* WHAT YOU HAVE TO DO
The required result is the exact run of lines beginning at the one containing "139x104 pixels." and ending at the last line of the entries.
┌─ THE RECORDS
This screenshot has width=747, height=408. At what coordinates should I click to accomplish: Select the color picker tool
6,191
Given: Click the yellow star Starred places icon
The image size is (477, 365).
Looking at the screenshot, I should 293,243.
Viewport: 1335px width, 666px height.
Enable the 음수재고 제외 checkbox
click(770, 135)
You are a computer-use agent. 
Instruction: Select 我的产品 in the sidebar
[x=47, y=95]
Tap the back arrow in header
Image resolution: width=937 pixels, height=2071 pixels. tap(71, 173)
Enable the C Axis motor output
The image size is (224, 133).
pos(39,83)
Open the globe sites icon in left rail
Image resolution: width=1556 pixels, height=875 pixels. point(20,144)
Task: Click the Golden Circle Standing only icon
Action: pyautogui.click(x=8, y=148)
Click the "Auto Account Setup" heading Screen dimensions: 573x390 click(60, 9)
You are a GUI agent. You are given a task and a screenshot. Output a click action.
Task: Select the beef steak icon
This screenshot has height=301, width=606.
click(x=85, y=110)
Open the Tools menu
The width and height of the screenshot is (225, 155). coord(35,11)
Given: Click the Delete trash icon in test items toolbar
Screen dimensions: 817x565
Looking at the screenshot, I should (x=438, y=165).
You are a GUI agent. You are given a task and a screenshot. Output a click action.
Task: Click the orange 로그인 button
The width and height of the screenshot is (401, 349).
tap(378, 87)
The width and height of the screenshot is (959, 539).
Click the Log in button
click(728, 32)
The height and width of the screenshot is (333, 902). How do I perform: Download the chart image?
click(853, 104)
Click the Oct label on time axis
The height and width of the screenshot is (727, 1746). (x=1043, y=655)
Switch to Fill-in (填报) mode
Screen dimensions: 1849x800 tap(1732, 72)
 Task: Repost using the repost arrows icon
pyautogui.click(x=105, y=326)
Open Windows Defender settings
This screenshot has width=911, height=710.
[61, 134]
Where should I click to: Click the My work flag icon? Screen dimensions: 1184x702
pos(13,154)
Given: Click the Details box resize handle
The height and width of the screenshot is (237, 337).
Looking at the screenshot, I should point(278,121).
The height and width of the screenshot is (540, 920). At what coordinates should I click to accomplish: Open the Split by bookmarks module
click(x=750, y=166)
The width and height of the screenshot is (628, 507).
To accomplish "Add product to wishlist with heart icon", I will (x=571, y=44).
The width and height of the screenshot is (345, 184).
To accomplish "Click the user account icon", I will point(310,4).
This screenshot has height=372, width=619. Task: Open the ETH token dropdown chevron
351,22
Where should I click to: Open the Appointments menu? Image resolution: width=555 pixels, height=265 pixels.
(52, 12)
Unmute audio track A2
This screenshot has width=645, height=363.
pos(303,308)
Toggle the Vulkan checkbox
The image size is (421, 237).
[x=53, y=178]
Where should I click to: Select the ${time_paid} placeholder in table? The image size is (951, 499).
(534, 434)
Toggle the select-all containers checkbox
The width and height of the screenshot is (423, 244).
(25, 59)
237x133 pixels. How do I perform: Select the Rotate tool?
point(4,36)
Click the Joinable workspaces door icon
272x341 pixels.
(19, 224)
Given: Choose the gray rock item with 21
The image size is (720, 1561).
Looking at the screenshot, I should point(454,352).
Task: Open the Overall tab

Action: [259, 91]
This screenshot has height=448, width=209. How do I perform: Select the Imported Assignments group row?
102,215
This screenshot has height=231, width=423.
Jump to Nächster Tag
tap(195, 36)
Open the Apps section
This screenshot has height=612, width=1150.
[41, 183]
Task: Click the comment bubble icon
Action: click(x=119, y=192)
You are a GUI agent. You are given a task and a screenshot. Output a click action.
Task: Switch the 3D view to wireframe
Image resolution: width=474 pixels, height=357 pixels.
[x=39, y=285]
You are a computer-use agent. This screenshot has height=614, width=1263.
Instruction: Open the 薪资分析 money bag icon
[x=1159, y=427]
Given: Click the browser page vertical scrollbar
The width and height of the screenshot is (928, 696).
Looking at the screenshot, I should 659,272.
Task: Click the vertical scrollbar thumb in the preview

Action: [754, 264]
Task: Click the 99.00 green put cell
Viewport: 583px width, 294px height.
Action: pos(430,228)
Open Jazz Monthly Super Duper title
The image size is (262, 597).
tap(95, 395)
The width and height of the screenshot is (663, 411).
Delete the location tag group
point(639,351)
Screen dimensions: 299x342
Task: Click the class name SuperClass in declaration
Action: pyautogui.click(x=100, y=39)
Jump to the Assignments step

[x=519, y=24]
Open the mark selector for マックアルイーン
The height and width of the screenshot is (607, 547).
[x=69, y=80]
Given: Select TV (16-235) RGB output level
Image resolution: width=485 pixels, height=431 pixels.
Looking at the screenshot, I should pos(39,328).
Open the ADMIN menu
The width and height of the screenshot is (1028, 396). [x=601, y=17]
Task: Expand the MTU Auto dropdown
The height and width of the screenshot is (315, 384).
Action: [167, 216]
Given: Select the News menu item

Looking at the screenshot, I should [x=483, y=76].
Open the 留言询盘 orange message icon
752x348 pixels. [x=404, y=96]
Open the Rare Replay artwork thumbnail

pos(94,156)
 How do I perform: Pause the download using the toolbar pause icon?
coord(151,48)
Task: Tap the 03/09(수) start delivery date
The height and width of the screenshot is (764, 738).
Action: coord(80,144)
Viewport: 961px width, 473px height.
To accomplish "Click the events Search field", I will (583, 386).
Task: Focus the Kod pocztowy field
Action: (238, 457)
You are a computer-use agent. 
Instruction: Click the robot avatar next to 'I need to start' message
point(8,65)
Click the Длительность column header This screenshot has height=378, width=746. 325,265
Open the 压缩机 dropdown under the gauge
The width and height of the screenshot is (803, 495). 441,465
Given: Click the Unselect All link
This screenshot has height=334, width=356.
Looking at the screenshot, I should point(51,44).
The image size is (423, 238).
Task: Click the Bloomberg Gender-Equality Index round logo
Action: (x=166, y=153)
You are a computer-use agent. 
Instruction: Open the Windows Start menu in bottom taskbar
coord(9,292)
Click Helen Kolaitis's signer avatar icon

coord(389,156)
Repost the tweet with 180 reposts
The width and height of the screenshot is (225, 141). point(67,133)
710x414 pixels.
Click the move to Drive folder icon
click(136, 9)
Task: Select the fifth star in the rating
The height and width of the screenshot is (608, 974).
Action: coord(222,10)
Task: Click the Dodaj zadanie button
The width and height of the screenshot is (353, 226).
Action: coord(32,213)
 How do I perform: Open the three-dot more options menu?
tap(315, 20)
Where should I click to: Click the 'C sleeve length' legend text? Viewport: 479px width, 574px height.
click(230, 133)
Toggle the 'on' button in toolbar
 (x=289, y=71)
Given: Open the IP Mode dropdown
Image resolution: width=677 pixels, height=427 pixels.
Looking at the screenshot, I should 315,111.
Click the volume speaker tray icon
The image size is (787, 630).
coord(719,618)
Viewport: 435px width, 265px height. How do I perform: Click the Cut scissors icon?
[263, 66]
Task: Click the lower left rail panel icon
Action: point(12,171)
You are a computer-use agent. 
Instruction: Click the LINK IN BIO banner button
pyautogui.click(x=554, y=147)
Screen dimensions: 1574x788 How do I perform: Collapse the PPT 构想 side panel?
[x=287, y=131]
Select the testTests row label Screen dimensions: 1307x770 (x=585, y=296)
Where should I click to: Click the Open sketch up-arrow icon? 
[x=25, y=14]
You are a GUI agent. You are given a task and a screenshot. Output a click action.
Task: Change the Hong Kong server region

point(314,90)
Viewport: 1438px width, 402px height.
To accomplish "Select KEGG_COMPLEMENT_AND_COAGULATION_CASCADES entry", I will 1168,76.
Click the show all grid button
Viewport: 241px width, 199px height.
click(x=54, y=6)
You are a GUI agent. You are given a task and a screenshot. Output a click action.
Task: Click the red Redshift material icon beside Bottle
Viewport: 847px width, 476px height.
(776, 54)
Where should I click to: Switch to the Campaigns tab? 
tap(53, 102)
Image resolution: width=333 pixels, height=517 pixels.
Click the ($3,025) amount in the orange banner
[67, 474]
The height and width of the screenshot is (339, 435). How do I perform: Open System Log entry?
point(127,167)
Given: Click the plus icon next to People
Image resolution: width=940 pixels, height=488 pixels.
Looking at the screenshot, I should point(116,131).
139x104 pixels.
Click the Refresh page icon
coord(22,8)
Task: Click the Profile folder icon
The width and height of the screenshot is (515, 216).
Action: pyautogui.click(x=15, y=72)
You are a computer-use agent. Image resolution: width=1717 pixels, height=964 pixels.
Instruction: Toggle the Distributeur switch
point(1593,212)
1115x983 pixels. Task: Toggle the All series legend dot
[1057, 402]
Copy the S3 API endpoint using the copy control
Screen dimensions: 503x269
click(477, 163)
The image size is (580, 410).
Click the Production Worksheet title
└─
* PROBLEM SOLUTION
139x104 pixels.
Click the Refresh page icon
coord(22,8)
Task: Click the Profile folder icon
The width and height of the screenshot is (515, 216).
Action: pyautogui.click(x=15, y=72)
You are a computer-use agent. Image resolution: width=1717 pixels, height=964 pixels.
Instruction: Toggle the Distributeur switch
point(1593,212)
1115x983 pixels. Task: Toggle the All series legend dot
[1057, 402]
Copy the S3 API endpoint using the copy control
Screen dimensions: 503x269
click(477, 163)
The image size is (580, 410).
Click the Production Worksheet title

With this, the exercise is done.